*Data shown*:
>>>>
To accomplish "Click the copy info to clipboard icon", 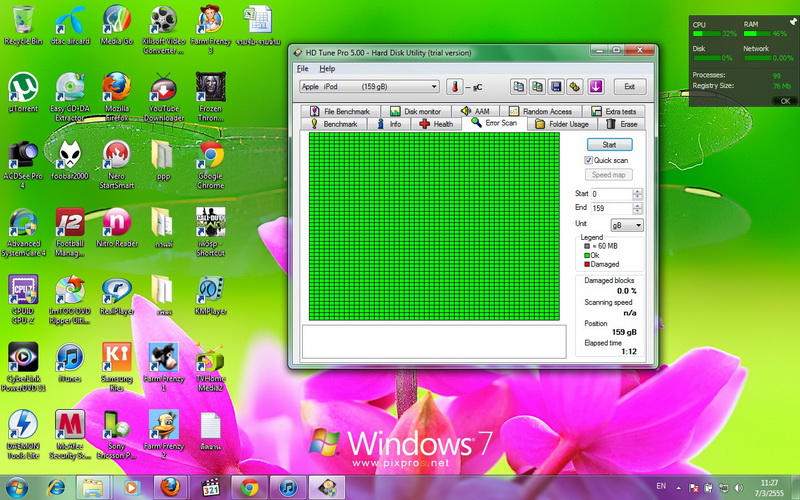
<<<<
>>>>
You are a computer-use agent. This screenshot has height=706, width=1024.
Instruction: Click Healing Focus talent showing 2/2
<<<<
>>>>
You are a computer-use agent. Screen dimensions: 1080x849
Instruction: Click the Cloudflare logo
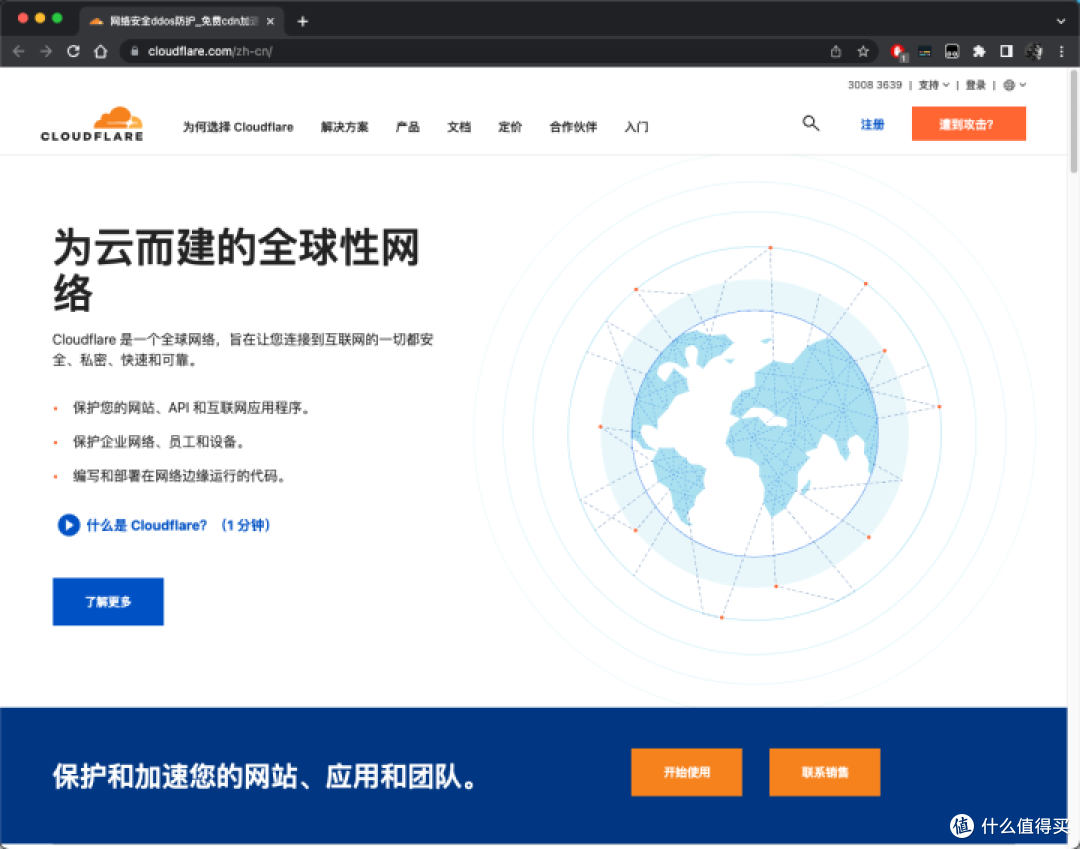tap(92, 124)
<<<<
*Assignment*: State how many lines of the listing hold the string "computer"; reply with the number and nothing else.

*Solution for this exercise*: 2